Le chercheur français David Farrusseng a comparé la structure des MOF à la Tour Eiffel. « En emboîtant toutes les poutres en fer, horizontales, verticales et diagonales, on voit apparaître des cavités », explique-t-il à l'AFP.
Cependant, les structures trouées de Robson étaient instables et il a fallu des années avant que quiconque puisse comprendre quoi en faire.
En 1997, Kitagawa réussit enfin à démontrer qu'un MOF pouvait absorber et libérer du méthane et d'autres gaz.
C’est Yaghi qui a inventé le terme « structures métallo-organiques » et a démontré au monde à quel point il y avait de la place dans les matériaux fabriqués à partir de ces structures.

Que peuvent-ils faire ?
Parce que ces cadres peuvent être assemblés de différentes manières, un peu comme si on jouait avec des Lego, les entreprises et les laboratoires du monde entier ont testé leurs capacités.
« C'est un domaine qui suscite un enthousiasme incroyable et qui évolue extrêmement vite », a déclaré à l'AFP Thierry Loiseau, du centre de recherche français CNRS.
Plus de 100 000 types différents ont déjà été rapportés dans la littérature scientifique, selon une base de données de l'Université de Cambridge.
« Chaque mois, 500 nouveaux MOF apparaissent », a déclaré Fairen-Jimenez.
Lui et Forgan ont convenu que le plus grand impact des MOF sur le monde se situerait probablement dans les domaines de la capture du carbone et de la livraison de médicaments.
Bien que très médiatisés, les efforts visant à capturer le dioxyde de carbone – le moteur du réchauffement climatique d’origine humaine – n’ont jusqu’à présent pas tenu leurs promesses.
Forgan a déclaré qu'il était autrefois « un peu sceptique quant au captage du carbone, mais maintenant nous affinons enfin (les MOF) au point où ils répondent à toutes les exigences industrielles ».
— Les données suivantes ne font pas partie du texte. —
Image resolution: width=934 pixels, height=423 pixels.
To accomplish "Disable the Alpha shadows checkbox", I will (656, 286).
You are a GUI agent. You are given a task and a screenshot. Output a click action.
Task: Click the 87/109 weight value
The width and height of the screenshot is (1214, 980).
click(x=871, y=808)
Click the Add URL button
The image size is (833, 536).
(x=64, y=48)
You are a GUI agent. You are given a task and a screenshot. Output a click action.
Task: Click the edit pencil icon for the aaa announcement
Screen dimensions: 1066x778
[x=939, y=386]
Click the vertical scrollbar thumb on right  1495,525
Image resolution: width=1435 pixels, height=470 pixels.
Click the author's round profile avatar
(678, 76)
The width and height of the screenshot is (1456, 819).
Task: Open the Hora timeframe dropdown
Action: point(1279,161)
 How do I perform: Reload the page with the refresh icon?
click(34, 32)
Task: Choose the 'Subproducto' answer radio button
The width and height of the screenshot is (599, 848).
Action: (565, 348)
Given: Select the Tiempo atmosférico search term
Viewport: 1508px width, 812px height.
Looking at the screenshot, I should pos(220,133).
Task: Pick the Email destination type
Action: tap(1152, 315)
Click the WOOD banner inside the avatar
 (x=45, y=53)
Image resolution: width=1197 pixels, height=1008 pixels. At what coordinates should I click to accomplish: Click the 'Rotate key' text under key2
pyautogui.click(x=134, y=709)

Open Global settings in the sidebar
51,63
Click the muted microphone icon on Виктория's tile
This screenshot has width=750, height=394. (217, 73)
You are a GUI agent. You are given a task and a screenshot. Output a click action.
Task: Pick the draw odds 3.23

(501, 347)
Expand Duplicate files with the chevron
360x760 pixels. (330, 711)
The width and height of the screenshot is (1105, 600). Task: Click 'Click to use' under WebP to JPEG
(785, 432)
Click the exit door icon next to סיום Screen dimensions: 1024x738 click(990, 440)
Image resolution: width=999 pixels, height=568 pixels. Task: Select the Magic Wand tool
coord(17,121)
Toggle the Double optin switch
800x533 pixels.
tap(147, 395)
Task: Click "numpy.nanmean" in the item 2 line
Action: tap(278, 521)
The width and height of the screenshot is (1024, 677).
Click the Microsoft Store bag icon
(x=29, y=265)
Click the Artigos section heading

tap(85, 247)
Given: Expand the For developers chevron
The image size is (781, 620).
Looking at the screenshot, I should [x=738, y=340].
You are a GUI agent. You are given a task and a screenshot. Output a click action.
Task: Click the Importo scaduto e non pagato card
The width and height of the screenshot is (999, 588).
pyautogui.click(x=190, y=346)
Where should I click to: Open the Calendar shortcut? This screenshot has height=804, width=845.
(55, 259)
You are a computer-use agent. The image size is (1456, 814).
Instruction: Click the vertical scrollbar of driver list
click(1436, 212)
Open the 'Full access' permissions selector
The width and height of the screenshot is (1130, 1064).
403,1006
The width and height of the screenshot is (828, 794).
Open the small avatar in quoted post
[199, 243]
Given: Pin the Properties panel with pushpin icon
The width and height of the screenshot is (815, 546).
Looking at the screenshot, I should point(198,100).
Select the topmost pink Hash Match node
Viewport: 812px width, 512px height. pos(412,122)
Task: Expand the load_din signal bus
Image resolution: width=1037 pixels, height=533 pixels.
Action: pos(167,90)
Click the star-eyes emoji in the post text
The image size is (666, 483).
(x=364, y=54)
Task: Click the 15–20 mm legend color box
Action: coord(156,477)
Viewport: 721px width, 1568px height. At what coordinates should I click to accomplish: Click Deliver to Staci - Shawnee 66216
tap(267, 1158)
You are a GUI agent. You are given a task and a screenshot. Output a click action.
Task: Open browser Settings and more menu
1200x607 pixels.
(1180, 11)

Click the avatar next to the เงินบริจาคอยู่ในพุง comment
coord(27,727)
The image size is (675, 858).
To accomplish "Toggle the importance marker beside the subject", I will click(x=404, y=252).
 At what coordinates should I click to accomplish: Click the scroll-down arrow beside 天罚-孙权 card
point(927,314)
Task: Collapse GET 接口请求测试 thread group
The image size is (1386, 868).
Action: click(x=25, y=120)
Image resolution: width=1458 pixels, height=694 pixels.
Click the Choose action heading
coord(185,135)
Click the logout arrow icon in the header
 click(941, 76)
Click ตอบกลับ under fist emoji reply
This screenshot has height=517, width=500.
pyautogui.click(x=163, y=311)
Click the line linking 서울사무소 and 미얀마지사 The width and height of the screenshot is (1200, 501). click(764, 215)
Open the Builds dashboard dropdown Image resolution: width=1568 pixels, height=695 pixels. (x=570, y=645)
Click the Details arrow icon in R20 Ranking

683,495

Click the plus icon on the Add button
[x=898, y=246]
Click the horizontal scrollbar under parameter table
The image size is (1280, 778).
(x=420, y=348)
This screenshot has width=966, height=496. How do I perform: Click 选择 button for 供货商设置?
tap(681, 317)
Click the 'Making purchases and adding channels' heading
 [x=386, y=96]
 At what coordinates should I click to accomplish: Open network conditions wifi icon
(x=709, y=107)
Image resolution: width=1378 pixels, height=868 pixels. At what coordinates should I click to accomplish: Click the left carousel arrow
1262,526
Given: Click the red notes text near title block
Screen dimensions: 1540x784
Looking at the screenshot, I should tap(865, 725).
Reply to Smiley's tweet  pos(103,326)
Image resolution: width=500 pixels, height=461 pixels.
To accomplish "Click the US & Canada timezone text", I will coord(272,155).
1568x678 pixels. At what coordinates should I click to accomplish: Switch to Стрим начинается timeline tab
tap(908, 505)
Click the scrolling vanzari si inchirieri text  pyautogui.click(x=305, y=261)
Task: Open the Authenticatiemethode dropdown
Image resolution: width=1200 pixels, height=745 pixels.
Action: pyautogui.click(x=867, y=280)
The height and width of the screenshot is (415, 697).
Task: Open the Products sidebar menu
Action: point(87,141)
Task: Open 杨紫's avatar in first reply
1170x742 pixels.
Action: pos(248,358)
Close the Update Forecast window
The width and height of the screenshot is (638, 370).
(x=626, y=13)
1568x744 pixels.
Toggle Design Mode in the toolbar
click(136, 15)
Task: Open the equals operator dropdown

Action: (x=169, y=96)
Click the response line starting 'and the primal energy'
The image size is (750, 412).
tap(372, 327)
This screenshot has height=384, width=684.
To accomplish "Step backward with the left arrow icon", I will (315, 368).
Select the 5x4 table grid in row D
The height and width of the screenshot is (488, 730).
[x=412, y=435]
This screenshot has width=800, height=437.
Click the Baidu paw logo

Le producteur chimique canadien BASF affirme être la première entreprise à produire des centaines de tonnes de MOF par an, pour les efforts de captage du carbone.
L’espace de stockage supplémentaire permet également aux MOF d’introduire clandestinement des molécules contenant des médicaments dans l’organisme, plusieurs d’entre elles étant actuellement en cours d’essais cliniques.
Et Yaghi lui-même a démontré qu'un matériau MOF était capable de récupérer la vapeur d'eau de l'air nocturne de l'État désertique de l'Arizona aux États-Unis.
Une fois le soleil levant réchauffé le matériel, son équipe récupérait l’eau potable.